Department of Revenue of Mont. v. Kurth Ranch
Annotate this Case
511 U.S. 767 (1994)
- Syllabus |
OCTOBER TERM, 1993
DEPARTMENT OF REVENUE OF MONTANA v.
KURTH RANCH ET AL.
CERTIORARI TO THE UNITED STATES COURT OF APPEALS FOR THE NINTH CIRCUIT
No. 93-144. Argued January 19, 1994-Decided June 6, 1994
Montana law enforcement officers raided the farm of respondents-members of the extended Kurth family-arrested them, and confiscated and later destroyed their marijuana plants. After the Kurths pleaded guilty to drug charges, petitioner revenue department attempted, in a separate proceeding, to collect a state tax imposed on the possession and storage of dangerous drugs. That tax is collected only after any state or federal fines or forfeitures have been satisfied, and taxpayers must file a return after they are arrested. In bankruptcy proceedings filed by the Kurths, they objected to petitioner's proof of claim for the tax and challenged the tax's constitutionality. The Bankruptcy Court held, among other things, that the assessment on harvested marijuana, a portion of which resulted in a tax eight times the product's market value, was a form of double jeopardy invalid under the Federal Constitution, and the District Court affirmed. In affirming, the Court of Appeals determined that the central inquiry under United States v. Halper, 490 U. S. 435, is whether the sanction imposed is rationally related to the damages the government suffered, that the Kurths were entitled to an accounting to determine if the sanction constituted an impermissible second punishment, and that the tax was unconstitutional as applied to them because the State refused to offer any such evidence.
Held: The tax violates the constitutional prohibition against successive punishments for the same offense. Pp.776-784.

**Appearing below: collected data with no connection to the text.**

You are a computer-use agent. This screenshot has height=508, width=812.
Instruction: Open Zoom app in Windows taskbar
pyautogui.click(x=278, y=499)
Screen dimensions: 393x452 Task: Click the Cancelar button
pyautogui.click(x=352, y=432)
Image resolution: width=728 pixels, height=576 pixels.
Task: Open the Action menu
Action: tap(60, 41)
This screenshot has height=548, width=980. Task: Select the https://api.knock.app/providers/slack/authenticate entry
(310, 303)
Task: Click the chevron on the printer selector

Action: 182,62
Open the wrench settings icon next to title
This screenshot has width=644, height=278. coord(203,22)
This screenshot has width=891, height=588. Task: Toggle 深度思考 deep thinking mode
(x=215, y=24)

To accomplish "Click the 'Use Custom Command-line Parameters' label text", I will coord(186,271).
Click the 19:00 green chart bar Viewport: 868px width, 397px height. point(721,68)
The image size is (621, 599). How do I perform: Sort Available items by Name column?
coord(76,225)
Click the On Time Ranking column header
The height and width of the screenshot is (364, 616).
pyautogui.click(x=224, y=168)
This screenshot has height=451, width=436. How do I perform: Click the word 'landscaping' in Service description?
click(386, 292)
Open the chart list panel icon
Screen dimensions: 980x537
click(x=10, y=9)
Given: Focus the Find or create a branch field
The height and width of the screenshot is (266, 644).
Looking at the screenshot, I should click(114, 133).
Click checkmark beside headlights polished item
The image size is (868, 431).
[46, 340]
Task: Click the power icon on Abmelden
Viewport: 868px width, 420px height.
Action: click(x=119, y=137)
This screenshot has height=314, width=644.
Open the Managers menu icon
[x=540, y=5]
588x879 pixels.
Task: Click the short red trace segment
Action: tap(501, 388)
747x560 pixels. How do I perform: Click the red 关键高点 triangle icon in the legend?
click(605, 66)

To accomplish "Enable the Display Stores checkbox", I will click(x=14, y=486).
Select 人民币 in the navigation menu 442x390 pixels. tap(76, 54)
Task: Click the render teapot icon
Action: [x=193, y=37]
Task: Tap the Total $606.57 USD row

(a) Although deciding in Halper that a legislature's description of a statute as civil does not foreclose the possibility that it has a punitive character, and that a defendant convicted and punished for an offense may not have a nonremedial civil penalty imposed against him for the same offense in a separate proceeding, the Court did not consider whether a tax may similarly be characterized as punitive. However, the Court's recognition that the extension of a so-called tax's penalizing feature can cause it to lose its character as such and become a mere penalty, A. Magnano Co. v. Hamilton, 292 U. S. 40, 46, together with Halper's unequivocal statement that labels do not control in a double jeopardy inquiry, indicates that a tax is not immune from double jeopardy scrutiny simply because it is a tax. Pp.776-780.
(b) While taxes are usually motivated by revenue-raising rather than punitive purposes, Montana's tax departs far from normal revenue laws. Its high rate and deterrent purpose, in and of themselves, do not necessarily render it punitive, but other unusual features set it apart from most taxes. That it is conditioned on the commission of a crime is significant of penal and prohibitory intent rather than the gathering of revenue. It is also exacted only after the taxpayer has been arrested for the precise conduct that gives rise to the tax obligation in the first place. Since the taxed activity is completely forbidden, the legitimate revenue-raising purpose that might support the tax could be equally well served by increasing the fine imposed upon conviction. In addition, it purports to be a property tax, yet it is levied on goods-here, the destroyed marijuana plants-that the taxpayer neither owns nor possesses. Pp. 780-783.
(c) Since tax statutes serve a purpose quite different from civil penalties, it is inappropriate to subject Montana's tax to Halper's test for a civil penalty: whether the penalty is imposed as a remedy for actual costs to the State that are attributable to the defendant's conduct. Moreover, Montana has not claimed that its assessments can be justified on such grounds, and the same formula would have been used to compute the assessment regardless of the State's damages or whether it suffered any damages. Montana's tax is not the kind of remedial sanction that may follow the first punishment of a criminal offense. It is a second punishment that must be imposed during the first prosecution or not at all. P. 784.
986 F.2d 1308, affirmed.
STEVENS, J., delivered the opinion of the Court, in which BLACKMUN, KENNEDY, SOUTER, and GINSBURG, JJ., joined. REHNQUIST, C. J., post, p. 785, and O'CONNOR, J., post, p. 792, filed dissenting opinions. SCALIA, J., filed a dissenting opinion, in which THOMAS, J., joined, post, p. 798.
Paul Van Tricht, Special Assistant Attorney General of Montana, argued the cause for petitioner. With him on the briefs was David W Woodgerd, Special Assistant Attorney General.
James A. Feldman argued the cause for the United States as amicus curiae urging reversal. With him on the brief were Solicitor General Days and Deputy Solicitor General Bender.